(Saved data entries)
● ● ● ●

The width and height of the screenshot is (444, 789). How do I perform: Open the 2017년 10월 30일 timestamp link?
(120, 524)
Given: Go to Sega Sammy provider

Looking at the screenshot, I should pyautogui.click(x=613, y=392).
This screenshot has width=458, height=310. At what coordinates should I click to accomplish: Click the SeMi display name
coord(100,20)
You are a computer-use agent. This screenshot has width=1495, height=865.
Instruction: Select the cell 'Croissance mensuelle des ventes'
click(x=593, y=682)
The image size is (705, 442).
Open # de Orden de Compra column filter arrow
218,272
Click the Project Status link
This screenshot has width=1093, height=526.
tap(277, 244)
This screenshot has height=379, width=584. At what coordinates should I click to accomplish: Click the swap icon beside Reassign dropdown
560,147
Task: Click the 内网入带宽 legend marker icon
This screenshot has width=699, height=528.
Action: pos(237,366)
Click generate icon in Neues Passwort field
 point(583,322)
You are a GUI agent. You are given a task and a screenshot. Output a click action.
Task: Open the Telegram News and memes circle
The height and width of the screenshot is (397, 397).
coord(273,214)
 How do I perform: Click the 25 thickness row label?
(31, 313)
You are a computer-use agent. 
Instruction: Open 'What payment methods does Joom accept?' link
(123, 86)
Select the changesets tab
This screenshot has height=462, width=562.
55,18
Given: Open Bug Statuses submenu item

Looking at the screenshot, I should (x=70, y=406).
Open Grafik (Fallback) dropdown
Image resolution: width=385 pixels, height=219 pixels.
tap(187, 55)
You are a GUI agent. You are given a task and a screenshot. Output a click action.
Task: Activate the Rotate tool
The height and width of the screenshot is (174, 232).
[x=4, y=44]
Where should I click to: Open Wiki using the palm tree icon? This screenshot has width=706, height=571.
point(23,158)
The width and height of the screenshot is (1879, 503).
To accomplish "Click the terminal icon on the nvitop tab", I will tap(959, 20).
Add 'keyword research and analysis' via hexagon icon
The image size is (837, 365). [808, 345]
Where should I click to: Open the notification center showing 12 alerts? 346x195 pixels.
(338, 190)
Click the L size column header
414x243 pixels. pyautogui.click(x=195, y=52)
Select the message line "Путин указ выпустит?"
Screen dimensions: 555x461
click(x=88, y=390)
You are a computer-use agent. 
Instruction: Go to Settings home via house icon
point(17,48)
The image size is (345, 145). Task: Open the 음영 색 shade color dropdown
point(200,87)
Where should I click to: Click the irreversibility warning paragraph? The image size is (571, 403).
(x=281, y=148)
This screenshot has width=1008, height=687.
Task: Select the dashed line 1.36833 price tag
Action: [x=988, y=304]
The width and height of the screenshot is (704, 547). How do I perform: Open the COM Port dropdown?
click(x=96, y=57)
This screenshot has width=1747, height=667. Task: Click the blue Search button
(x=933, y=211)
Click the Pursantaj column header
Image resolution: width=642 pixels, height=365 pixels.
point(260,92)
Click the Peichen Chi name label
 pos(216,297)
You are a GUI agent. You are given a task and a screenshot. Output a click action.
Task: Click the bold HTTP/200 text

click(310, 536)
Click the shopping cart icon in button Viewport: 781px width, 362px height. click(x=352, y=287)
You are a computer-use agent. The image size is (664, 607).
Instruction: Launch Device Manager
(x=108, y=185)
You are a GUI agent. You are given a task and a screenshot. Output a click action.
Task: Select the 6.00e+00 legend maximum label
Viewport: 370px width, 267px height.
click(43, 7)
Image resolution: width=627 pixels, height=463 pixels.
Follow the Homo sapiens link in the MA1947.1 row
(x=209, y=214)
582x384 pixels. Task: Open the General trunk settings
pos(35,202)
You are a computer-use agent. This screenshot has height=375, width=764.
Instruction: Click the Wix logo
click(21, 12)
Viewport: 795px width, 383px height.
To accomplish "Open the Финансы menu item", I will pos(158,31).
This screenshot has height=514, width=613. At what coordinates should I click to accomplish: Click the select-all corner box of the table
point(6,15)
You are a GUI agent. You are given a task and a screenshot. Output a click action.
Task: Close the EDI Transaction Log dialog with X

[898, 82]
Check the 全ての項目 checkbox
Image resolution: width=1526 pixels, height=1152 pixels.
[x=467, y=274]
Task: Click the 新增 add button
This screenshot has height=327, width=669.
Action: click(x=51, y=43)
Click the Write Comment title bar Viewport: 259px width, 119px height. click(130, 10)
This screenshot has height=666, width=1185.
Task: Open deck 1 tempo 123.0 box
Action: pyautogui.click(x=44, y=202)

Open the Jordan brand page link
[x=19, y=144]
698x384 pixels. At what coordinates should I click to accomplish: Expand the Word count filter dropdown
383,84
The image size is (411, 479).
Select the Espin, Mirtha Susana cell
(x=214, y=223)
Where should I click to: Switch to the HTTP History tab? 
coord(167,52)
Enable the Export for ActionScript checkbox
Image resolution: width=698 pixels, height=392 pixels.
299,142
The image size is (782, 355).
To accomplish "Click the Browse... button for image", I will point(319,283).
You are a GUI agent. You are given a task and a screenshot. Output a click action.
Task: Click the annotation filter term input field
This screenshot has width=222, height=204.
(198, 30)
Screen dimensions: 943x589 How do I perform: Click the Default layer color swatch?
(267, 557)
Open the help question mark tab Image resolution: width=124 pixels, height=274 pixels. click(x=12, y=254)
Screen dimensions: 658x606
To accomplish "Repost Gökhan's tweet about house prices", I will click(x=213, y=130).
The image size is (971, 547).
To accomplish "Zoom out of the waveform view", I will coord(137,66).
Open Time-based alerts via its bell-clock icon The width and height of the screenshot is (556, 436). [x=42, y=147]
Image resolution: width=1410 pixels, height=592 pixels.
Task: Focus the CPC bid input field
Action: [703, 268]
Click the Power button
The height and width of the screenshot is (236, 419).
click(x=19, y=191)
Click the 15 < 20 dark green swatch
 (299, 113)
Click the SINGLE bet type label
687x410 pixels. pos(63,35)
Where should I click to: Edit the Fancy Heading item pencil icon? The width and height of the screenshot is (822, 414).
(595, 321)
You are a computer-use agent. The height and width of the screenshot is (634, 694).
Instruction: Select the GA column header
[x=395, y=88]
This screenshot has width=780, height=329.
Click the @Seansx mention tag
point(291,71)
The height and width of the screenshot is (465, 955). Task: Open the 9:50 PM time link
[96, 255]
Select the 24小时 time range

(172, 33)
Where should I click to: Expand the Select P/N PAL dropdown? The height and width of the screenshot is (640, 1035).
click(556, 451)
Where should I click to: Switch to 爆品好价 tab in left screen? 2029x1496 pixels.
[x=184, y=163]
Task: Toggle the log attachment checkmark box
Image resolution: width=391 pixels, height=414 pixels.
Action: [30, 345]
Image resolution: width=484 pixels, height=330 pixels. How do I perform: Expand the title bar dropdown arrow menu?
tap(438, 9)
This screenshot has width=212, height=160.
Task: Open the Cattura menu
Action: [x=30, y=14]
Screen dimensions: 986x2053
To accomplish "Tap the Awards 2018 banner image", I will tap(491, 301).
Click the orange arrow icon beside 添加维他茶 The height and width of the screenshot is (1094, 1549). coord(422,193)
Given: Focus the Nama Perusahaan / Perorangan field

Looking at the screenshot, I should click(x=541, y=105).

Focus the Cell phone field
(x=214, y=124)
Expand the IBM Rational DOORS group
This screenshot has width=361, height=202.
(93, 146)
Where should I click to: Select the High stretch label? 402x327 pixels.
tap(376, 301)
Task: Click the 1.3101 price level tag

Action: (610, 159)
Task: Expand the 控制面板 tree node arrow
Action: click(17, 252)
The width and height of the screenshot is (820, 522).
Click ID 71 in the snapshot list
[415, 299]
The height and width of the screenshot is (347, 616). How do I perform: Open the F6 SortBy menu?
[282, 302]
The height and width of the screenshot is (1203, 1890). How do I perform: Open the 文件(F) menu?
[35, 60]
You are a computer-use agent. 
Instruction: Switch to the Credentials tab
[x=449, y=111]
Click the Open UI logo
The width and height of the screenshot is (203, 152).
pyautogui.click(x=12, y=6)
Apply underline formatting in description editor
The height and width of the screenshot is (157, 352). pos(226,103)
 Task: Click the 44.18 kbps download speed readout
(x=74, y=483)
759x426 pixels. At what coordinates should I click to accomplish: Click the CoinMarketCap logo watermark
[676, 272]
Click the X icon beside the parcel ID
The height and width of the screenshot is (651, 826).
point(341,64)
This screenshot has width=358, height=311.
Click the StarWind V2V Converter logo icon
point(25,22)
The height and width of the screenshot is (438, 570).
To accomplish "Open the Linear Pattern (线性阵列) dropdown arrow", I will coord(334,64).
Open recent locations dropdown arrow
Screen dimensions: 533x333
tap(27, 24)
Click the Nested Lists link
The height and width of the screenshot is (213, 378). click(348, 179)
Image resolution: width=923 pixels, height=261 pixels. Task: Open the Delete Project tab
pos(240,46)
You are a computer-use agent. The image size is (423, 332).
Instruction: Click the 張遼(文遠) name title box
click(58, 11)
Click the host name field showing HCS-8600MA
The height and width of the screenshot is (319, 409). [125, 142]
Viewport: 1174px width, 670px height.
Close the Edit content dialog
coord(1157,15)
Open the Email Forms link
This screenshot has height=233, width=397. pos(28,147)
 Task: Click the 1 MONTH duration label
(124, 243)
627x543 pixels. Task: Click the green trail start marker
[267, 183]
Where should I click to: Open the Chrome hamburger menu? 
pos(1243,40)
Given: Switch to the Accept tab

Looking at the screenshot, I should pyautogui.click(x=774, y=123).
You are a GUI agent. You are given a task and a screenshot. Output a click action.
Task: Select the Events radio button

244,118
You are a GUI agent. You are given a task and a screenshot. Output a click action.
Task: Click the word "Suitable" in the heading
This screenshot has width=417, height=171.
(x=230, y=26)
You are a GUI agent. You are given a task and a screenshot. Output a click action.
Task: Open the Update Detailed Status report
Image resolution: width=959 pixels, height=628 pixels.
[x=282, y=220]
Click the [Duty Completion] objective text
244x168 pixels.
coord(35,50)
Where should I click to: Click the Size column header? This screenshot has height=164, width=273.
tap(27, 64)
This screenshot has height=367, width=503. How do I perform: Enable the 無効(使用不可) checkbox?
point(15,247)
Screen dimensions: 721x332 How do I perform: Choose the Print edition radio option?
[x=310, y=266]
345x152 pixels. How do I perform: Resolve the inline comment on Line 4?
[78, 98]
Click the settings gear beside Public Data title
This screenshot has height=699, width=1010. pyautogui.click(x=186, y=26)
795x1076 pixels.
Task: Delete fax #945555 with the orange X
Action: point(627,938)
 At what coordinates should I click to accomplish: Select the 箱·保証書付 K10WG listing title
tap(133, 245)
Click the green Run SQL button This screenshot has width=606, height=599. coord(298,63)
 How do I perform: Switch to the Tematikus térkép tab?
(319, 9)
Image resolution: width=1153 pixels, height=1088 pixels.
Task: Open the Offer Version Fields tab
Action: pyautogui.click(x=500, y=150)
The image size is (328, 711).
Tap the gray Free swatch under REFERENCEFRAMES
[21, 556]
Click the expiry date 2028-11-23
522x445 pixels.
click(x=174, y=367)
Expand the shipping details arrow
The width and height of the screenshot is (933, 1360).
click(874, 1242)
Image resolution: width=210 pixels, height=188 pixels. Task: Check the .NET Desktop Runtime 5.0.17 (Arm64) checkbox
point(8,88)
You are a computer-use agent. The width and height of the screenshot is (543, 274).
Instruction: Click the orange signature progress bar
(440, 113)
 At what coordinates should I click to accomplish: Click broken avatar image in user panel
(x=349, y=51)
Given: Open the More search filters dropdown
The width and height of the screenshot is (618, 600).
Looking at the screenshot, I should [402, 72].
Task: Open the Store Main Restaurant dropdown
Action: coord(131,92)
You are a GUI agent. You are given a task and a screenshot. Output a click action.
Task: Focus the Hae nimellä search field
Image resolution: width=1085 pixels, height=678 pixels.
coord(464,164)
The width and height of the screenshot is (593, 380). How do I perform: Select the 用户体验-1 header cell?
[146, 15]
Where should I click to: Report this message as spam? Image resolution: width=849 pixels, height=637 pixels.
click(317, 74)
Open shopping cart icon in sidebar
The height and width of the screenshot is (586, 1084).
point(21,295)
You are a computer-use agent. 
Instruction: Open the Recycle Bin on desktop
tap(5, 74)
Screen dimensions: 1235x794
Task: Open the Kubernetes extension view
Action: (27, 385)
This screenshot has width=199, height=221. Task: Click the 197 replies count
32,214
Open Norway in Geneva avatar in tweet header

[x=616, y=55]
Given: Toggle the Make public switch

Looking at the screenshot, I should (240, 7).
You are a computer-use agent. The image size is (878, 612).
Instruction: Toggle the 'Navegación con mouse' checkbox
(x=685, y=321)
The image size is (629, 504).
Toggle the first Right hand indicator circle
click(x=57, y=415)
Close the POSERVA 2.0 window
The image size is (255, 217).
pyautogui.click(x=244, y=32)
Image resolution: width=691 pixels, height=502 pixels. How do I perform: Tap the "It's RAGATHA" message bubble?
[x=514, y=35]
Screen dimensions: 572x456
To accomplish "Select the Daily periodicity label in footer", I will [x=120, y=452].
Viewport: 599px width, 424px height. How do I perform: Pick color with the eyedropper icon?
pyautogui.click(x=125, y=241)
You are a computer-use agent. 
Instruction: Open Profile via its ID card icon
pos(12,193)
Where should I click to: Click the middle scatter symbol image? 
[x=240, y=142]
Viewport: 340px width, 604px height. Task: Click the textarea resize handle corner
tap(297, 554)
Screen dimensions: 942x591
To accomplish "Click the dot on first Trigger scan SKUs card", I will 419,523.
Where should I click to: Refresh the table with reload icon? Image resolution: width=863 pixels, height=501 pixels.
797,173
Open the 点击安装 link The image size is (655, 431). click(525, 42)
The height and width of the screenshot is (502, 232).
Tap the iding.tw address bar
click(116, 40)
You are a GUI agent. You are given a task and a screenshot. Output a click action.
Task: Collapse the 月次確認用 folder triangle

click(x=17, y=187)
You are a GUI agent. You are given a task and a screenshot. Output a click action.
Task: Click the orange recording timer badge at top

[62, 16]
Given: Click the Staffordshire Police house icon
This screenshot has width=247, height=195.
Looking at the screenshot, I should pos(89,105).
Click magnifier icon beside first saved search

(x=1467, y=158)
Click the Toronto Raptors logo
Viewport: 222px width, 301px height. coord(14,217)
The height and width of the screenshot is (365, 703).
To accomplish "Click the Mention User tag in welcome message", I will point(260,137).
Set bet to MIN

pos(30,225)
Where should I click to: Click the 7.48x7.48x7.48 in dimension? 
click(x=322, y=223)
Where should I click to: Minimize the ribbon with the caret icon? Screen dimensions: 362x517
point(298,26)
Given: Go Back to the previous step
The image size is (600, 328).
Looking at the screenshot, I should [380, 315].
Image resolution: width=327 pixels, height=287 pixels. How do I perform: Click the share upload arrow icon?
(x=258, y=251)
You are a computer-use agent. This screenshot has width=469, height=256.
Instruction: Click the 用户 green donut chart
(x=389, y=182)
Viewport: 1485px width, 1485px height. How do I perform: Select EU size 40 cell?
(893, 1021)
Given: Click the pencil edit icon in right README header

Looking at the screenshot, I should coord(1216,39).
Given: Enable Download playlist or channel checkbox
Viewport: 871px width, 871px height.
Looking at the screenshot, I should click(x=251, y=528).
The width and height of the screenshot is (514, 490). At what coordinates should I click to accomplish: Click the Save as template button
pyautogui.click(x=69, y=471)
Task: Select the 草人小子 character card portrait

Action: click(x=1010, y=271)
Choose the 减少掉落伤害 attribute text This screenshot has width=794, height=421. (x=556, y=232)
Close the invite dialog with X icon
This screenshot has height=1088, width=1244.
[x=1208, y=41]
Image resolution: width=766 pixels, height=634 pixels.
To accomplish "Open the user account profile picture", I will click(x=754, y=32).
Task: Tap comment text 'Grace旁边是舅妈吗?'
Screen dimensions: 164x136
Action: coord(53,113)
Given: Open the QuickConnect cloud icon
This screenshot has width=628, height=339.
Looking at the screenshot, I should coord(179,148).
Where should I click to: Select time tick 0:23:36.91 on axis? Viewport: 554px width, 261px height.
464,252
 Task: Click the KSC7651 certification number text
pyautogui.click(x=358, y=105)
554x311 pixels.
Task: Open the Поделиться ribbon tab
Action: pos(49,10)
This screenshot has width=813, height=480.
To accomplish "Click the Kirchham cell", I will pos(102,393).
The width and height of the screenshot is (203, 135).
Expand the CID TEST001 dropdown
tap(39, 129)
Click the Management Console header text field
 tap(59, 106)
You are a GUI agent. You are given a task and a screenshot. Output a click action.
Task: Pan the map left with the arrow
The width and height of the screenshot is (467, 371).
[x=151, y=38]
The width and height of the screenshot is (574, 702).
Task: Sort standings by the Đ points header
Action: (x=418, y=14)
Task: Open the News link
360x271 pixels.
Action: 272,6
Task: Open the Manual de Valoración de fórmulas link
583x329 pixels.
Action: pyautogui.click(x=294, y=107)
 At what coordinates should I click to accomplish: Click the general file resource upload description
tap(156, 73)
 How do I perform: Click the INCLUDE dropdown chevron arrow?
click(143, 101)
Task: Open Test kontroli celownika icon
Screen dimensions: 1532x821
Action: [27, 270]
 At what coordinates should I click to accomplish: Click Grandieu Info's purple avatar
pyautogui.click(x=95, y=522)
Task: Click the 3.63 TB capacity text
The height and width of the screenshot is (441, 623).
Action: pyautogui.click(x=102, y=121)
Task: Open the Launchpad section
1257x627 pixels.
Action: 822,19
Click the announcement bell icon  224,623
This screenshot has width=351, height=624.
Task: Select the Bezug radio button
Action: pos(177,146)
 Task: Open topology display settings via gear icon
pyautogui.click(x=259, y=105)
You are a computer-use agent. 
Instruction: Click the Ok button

● ● ● ●

◆ **YOUR INSTRUCTIONS**
Tally how many lines of the records hold the word "legend". Answer with the number only.

◆ **TASK RESULT**
2